[Entries for locating words and elements]
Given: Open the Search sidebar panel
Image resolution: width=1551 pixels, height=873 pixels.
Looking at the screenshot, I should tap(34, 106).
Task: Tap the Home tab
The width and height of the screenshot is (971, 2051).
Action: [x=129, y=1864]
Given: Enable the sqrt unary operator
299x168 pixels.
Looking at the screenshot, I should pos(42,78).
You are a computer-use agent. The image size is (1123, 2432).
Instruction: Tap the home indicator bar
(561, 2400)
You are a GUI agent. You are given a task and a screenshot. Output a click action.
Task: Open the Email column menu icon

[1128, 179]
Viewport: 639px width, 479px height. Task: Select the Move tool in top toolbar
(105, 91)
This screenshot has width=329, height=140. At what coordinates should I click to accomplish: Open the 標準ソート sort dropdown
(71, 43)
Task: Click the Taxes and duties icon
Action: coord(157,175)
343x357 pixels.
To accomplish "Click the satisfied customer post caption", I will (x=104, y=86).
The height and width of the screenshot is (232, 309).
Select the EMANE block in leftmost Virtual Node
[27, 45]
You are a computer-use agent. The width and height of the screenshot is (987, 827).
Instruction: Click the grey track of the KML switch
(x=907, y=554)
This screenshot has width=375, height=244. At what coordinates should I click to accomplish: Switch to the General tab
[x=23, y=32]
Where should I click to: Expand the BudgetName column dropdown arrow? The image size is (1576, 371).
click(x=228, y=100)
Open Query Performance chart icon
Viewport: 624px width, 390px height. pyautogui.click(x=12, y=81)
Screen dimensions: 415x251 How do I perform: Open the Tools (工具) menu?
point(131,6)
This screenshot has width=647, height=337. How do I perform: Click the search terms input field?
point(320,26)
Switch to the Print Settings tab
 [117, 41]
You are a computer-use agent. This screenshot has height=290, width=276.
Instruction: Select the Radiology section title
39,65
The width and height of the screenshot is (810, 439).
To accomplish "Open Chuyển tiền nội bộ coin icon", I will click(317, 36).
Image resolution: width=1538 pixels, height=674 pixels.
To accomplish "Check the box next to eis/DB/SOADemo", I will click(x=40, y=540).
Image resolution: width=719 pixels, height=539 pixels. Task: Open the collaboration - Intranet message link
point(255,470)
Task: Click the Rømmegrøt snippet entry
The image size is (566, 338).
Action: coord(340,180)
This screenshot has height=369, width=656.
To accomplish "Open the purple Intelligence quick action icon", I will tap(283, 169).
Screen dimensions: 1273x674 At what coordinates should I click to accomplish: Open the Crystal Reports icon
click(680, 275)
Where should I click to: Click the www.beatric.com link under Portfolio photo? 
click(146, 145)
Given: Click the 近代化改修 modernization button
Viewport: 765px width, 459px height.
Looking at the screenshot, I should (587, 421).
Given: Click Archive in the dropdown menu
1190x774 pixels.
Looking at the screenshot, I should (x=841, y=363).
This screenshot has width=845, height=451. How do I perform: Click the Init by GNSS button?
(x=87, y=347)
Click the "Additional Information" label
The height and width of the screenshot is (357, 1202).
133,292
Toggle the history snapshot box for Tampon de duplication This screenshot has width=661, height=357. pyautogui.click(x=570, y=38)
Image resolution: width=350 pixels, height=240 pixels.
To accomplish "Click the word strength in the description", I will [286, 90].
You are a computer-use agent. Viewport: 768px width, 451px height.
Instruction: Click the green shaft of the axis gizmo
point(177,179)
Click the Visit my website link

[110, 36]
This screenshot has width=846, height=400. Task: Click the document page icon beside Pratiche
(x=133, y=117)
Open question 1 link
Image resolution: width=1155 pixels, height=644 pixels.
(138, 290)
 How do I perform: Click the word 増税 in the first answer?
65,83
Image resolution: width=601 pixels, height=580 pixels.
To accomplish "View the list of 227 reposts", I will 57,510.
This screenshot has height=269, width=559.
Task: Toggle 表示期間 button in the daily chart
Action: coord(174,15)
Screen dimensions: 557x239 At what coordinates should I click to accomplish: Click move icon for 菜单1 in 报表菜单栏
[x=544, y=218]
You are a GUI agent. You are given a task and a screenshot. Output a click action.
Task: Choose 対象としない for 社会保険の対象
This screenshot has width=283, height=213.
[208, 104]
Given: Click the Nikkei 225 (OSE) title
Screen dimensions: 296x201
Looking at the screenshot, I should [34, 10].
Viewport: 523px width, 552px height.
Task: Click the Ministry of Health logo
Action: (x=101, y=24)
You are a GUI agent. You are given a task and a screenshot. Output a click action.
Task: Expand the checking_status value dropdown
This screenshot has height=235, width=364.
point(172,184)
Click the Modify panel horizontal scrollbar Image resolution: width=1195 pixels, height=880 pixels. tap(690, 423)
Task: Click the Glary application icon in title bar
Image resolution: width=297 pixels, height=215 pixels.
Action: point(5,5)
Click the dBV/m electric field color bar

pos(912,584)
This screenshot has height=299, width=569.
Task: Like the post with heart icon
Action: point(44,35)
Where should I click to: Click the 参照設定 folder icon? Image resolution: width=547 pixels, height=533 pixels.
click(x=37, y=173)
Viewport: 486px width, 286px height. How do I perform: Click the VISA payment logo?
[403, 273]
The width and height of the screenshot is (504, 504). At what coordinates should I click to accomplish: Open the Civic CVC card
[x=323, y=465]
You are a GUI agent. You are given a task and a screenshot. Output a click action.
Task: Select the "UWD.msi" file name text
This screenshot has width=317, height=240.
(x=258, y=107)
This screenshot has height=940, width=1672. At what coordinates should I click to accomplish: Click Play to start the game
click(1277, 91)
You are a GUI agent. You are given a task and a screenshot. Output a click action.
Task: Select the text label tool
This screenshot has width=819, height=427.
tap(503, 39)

» **Challenge**:
Render every line of the records above as a JSON list of strings, with one string per line and blank lines omitted.

» **Final answer**:
[
  "Given: Open the Search sidebar panel",
  "Image resolution: width=1551 pixels, height=873 pixels.",
  "Looking at the screenshot, I should tap(34, 106).",
  "Task: Tap the Home tab",
  "The width and height of the screenshot is (971, 2051).",
  "Action: [x=129, y=1864]",
  "Given: Enable the sqrt unary operator",
  "299x168 pixels.",
  "Looking at the screenshot, I should pos(42,78).",
  "You are a computer-use agent. The image size is (1123, 2432).",
  "Instruction: Tap the home indicator bar",
  "(561, 2400)",
  "You are a GUI agent. You are given a task and a screenshot. Output a click action.",
  "Task: Open the Email column menu icon",
  "[1128, 179]",
  "Viewport: 639px width, 479px height. Task: Select the Move tool in top toolbar",
  "(105, 91)",
  "This screenshot has width=329, height=140. At what coordinates should I click to accomplish: Open the 標準ソート sort dropdown",
  "(71, 43)",
  "Task: Click the Taxes and duties icon",
  "Action: coord(157,175)",
  "343x357 pixels.",
  "To accomplish \"Click the satisfied customer post caption\", I will (x=104, y=86).",
  "The height and width of the screenshot is (232, 309).",
  "Select the EMANE block in leftmost Virtual Node",
  "[27, 45]",
  "You are a computer-use agent. The width and height of the screenshot is (987, 827).",
  "Instruction: Click the grey track of the KML switch",
  "(x=907, y=554)",
  "This screenshot has width=375, height=244. At what coordinates should I click to accomplish: Switch to the General tab",
  "[x=23, y=32]",
  "Where should I click to: Expand the BudgetName column dropdown arrow? The image size is (1576, 371).",
  "click(x=228, y=100)",
  "Open Query Performance chart icon",
  "Viewport: 624px width, 390px height. pyautogui.click(x=12, y=81)",
  "Screen dimensions: 415x251 How do I perform: Open the Tools (工具) menu?",
  "point(131,6)",
  "This screenshot has width=647, height=337. How do I perform: Click the search terms input field?",
  "point(320,26)",
  "Switch to the Print Settings tab",
  " [117, 41]",
  "You are a computer-use agent. This screenshot has height=290, width=276.",
  "Instruction: Select the Radiology section title",
  "39,65",
  "The width and height of the screenshot is (810, 439).",
  "To accomplish \"Open Chuyển tiền nội bộ coin icon\", I will click(317, 36).",
  "Image resolution: width=1538 pixels, height=674 pixels.",
  "To accomplish \"Check the box next to eis/DB/SOADemo\", I will click(x=40, y=540).",
  "Image resolution: width=719 pixels, height=539 pixels. Task: Open the collaboration - Intranet message link",
  "point(255,470)",
  "Task: Click the Rømmegrøt snippet entry",
  "The image size is (566, 338).",
  "Action: coord(340,180)",
  "This screenshot has height=369, width=656.",
  "To accomplish \"Open the purple Intelligence quick action icon\", I will tap(283, 169).",
  "Screen dimensions: 1273x674 At what coordinates should I click to accomplish: Open the Crystal Reports icon",
  "click(680, 275)",
  "Where should I click to: Click the www.beatric.com link under Portfolio photo? ",
  "click(146, 145)",
  "Given: Click the 近代化改修 modernization button",
  "Viewport: 765px width, 459px height.",
  "Looking at the screenshot, I should (587, 421).",
  "Given: Click Archive in the dropdown menu",
  "1190x774 pixels.",
  "Looking at the screenshot, I should (x=841, y=363).",
  "This screenshot has width=845, height=451. How do I perform: Click the Init by GNSS button?",
  "(x=87, y=347)",
  "Click the \"Additional Information\" label",
  "The height and width of the screenshot is (357, 1202).",
  "133,292",
  "Toggle the history snapshot box for Tampon de duplication This screenshot has width=661, height=357. pyautogui.click(x=570, y=38)",
  "Image resolution: width=350 pixels, height=240 pixels.",
  "To accomplish \"Click the word strength in the description\", I will [286, 90].",
  "You are a computer-use agent. Viewport: 768px width, 451px height.",
  "Instruction: Click the green shaft of the axis gizmo",
  "point(177,179)",
  "Click the Visit my website link",
  "[110, 36]",
  "This screenshot has width=846, height=400. Task: Click the document page icon beside Pratiche",
  "(x=133, y=117)",
  "Open question 1 link",
  "Image resolution: width=1155 pixels, height=644 pixels.",
  "(138, 290)",
  " How do I perform: Click the word 増税 in the first answer?",
  "65,83",
  "Image resolution: width=601 pixels, height=580 pixels.",
  "To accomplish \"View the list of 227 reposts\", I will 57,510.",
  "This screenshot has height=269, width=559.",
  "Task: Toggle 表示期間 button in the daily chart",
  "Action: coord(174,15)",
  "Screen dimensions: 557x239 At what coordinates should I click to accomplish: Click move icon for 菜单1 in 报表菜单栏",
  "[x=544, y=218]",
  "You are a GUI agent. You are given a task and a screenshot. Output a click action.",
  "Task: Choose 対象としない for 社会保険の対象",
  "This screenshot has width=283, height=213.",
  "[208, 104]",
  "Given: Click the Nikkei 225 (OSE) title",
  "Screen dimensions: 296x201",
  "Looking at the screenshot, I should [34, 10].",
  "Viewport: 523px width, 552px height.",
  "Task: Click the Ministry of Health logo",
  "Action: (x=101, y=24)",
  "You are a GUI agent. You are given a task and a screenshot. Output a click action.",
  "Task: Expand the checking_status value dropdown",
  "This screenshot has height=235, width=364.",
  "point(172,184)",
  "Click the Modify panel horizontal scrollbar Image resolution: width=1195 pixels, height=880 pixels. tap(690, 423)",
  "Task: Click the Glary application icon in title bar",
  "Image resolution: width=297 pixels, height=215 pixels.",
  "Action: point(5,5)",
  "Click the dBV/m electric field color bar",
  "pos(912,584)",
  "This screenshot has height=299, width=569.",
  "Task: Like the post with heart icon",
  "Action: point(44,35)",
  "Where should I click to: Click the 参照設定 folder icon? Image resolution: width=547 pixels, height=533 pixels.",
  "click(x=37, y=173)",
  "Viewport: 486px width, 286px height. How do I perform: Click the VISA payment logo?",
  "[403, 273]",
  "The width and height of the screenshot is (504, 504). At what coordinates should I click to accomplish: Open the Civic CVC card",
  "[x=323, y=465]",
  "You are a GUI agent. You are given a task and a screenshot. Output a click action.",
  "Task: Select the \"UWD.msi\" file name text",
  "This screenshot has width=317, height=240.",
  "(x=258, y=107)",
  "This screenshot has height=940, width=1672. At what coordinates should I click to accomplish: Click Play to start the game",
  "click(1277, 91)",
  "You are a GUI agent. You are given a task and a screenshot. Output a click action.",
  "Task: Select the text label tool",
  "This screenshot has width=819, height=427.",
  "tap(503, 39)"
]